There are also numerous devices to assist in feeding, dressing
and maintaining personal hygiene. Eventually, more substantial
equipment, such as wheelchairs, scooters, lifts and hospital
beds may be required.
It is important to know that speech therapists can help with
speech and swallowing difficulties as they develop. Also, drug
treatments can help patients who develop excessive saliva and
drooling. Family members of people with ALS should be
instructed in the Heimlich maneuver to provide assistance in a
life-threatening choking episode. Feeding tubes may be
necessary to maintain nutrition, as may breathing devices when
the disease affects the muscles of the chest. However, with
these supportive devices, there are physical, emotional and
financial implications, and their use should be discussed with
a physician well in advance of when the need arises. Managing
the symptoms is a process that is challenging for people with
ALS, their caregivers, and their medical team.
Of all the disabilities that affect a person with ALS, one of
the most devastating and most common is the progressive loss of
the ability to communicate.
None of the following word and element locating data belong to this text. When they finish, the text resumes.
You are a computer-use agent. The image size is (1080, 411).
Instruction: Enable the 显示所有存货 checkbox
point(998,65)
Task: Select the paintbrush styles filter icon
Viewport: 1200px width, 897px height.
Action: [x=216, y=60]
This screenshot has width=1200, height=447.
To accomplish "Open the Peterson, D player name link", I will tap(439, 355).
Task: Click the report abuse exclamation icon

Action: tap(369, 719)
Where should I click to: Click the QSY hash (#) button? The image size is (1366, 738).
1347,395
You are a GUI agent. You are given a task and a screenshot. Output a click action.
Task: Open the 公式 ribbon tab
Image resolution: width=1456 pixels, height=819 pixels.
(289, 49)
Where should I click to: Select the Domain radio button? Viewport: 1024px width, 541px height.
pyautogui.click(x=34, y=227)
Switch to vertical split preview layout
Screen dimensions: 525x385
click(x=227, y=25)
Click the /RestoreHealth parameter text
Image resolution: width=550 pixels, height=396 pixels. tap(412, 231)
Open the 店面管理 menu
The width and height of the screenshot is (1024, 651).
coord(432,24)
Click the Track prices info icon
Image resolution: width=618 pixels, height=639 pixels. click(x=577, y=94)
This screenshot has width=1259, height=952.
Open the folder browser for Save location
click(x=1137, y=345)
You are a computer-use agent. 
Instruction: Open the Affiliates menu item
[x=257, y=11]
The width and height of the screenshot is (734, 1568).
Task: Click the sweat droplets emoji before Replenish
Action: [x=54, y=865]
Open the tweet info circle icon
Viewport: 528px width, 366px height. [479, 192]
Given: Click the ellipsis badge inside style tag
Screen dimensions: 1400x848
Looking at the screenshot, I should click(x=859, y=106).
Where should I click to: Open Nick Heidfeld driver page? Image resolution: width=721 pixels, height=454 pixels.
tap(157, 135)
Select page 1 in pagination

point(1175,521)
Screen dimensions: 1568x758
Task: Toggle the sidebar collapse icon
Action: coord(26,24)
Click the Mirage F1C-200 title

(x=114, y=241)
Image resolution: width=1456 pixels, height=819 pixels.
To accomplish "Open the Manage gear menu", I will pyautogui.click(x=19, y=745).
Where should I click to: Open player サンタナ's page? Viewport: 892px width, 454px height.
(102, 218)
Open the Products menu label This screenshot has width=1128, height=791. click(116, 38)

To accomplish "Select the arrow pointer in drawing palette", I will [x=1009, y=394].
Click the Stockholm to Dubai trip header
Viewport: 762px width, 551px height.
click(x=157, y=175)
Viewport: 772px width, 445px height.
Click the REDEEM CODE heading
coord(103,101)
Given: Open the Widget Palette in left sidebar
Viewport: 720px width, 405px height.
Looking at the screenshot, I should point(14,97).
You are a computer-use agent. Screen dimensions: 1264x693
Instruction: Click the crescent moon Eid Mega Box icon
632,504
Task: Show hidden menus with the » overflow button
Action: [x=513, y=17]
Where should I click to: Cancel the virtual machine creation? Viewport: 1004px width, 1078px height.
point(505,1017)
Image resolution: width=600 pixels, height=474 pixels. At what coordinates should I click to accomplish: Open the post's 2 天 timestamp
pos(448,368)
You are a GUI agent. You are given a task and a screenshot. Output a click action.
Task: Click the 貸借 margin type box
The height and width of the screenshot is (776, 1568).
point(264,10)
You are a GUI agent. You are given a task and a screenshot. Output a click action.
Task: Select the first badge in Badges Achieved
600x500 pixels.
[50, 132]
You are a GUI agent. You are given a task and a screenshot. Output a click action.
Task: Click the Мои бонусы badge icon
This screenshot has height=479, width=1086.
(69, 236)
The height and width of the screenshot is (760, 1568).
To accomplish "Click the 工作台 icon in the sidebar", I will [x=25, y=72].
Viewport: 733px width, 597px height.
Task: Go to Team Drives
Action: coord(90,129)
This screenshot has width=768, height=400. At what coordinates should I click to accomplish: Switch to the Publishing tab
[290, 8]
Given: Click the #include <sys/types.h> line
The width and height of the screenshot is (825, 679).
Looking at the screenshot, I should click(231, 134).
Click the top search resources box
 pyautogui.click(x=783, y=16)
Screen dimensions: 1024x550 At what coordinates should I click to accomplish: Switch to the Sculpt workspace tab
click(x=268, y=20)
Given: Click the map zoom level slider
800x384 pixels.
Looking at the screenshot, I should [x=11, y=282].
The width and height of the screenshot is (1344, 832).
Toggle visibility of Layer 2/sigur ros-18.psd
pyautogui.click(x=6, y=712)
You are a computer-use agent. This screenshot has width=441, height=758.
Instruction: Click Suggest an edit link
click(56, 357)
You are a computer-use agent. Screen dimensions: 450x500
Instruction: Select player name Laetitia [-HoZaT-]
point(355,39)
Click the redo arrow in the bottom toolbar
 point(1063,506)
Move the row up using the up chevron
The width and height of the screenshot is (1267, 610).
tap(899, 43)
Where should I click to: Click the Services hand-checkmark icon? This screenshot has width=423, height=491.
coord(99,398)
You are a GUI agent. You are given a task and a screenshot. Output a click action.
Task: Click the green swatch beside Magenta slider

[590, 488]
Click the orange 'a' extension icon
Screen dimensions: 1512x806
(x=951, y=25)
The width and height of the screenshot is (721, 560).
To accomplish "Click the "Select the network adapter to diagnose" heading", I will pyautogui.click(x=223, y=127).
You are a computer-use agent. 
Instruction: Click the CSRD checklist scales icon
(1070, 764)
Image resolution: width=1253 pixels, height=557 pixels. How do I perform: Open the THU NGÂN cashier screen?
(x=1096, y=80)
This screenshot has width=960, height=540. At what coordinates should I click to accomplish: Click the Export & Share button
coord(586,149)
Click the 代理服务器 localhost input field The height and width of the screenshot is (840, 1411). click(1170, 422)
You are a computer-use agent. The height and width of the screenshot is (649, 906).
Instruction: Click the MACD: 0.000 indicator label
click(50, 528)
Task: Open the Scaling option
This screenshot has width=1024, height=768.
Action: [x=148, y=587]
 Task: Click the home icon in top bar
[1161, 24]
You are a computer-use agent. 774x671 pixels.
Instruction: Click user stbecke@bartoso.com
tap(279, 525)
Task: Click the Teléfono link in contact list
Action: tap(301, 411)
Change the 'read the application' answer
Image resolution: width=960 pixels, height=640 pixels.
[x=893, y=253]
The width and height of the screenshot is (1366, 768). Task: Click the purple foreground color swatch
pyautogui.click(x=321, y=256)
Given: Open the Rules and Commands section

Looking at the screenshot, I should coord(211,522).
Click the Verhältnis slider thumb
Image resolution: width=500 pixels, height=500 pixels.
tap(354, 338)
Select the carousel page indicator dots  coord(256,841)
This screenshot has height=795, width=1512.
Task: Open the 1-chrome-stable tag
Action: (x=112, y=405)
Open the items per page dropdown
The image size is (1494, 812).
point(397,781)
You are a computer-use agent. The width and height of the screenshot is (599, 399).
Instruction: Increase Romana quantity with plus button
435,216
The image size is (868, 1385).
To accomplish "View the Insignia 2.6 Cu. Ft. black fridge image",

However, advances in computer
technology mean that persons with ALS today have vital new
electronic communications options that can be adapted to their
individual capabilities.
 

Progress through Research

Significant progress is being made in the study of ALS.
Although there is still no cure, recent clinical trials have
shown that some drugs affect nerve cell activity and may
increase the survival time for people with ALS. Newly developed
animal models of the genetic form of the disease, so-called
transgenic ALS mice, offer neurologic researchers the ability
to test therapies in mice. There is great hope that this and
other neuroscientific advances will lead to a cure in humans.
Talk with your doctor about being involved in future clinical
trials or about the drugs currently available for the treatment of this disease.